## Aufgabenstellung
Schreiben Sie aus dem Bericht über die Kundgebung vor dem Parlament in Budapest alles von „Vor dem Parlament“ bis einschließlich „Gyurcsany erzwingen könne.“ wortgetreu ab.

## Angezeigter Text
▬▬▬

Vor dem Parlament in Budapest forderten am Montagabend rund 1.500 Demonstranten den Rücktritt des ungarischen Premiers Ferenc Gyurcsany und seiner sozialliberalen Regierung.

Das berichtete die ungarische Nachrichtenagentur MTI. Seit dem ungarischen Volksaufstand von 1956 bestünde nun erstmals die Möglichkeit der Offenbarung des „freien Willens“, verkündeten die Redner der Aktion. Sie forderten die Demonstranten auf, ihre Verwandten, Bekannten per Telefon aufzufordern, am Dienstag nicht zur Arbeit zu gehen, da nur ein Generalstreik den Rücktritt von Gyurcsany erzwingen könne.

▬▬▬

## Angezeigte Daten
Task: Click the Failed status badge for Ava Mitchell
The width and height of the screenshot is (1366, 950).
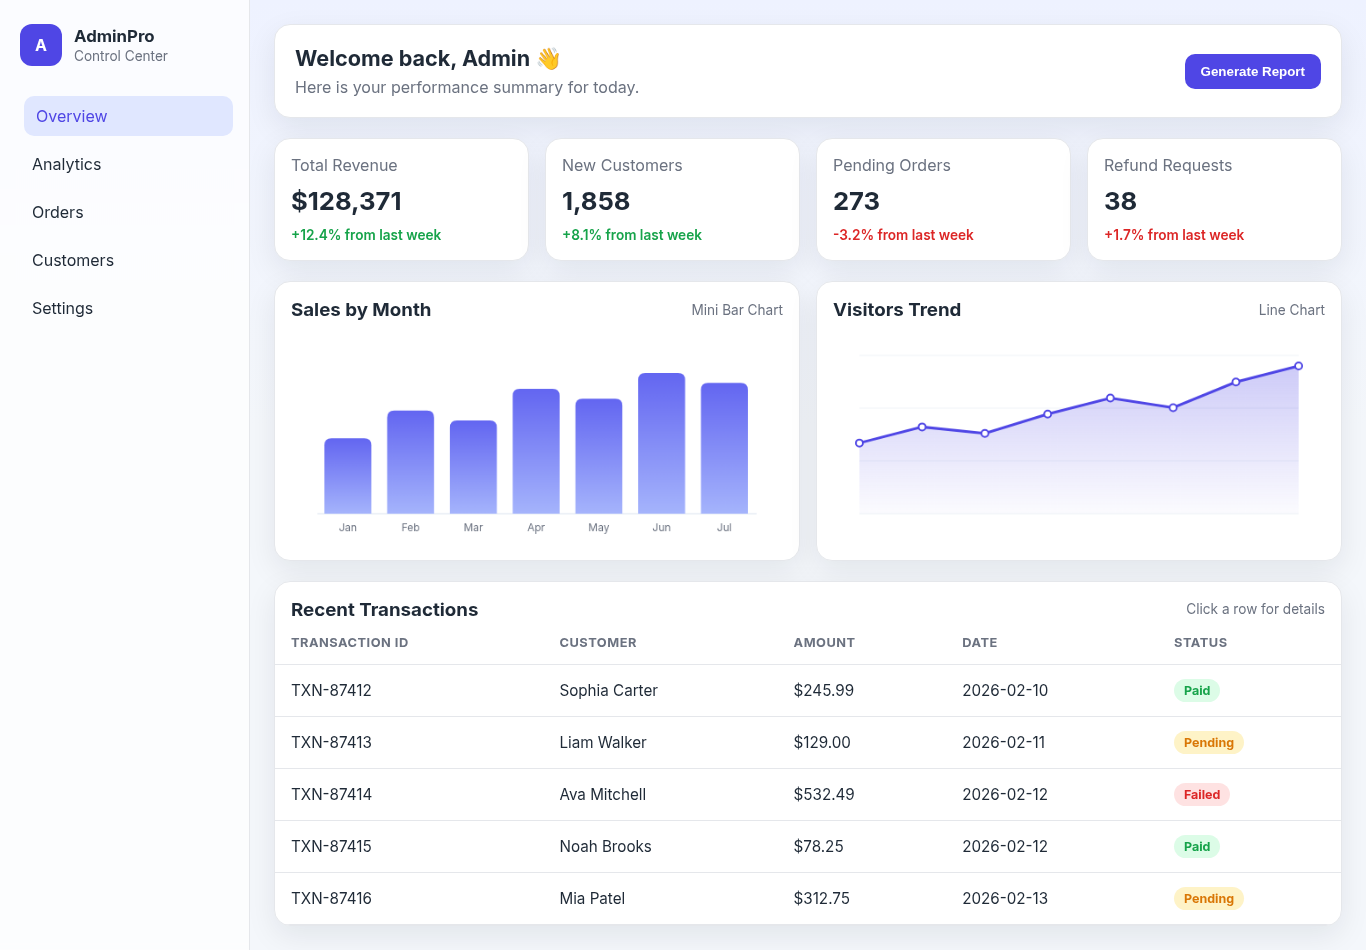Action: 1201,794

▬▬▬

## Lösung
Vor dem Parlament in Budapest forderten am Montagabend rund 1.500 Demonstranten den Rücktritt des ungarischen Premiers Ferenc Gyurcsany und seiner sozialliberalen Regierung.

Das berichtete die ungarische Nachrichtenagentur MTI. Seit dem ungarischen Volksaufstand von 1956 bestünde nun erstmals die Möglichkeit der Offenbarung des „freien Willens“, verkündeten die Redner der Aktion. Sie forderten die Demonstranten auf, ihre Verwandten, Bekannten per Telefon aufzufordern, am Dienstag nicht zur Arbeit zu gehen, da nur ein Generalstreik den Rücktritt von Gyurcsany erzwingen könne.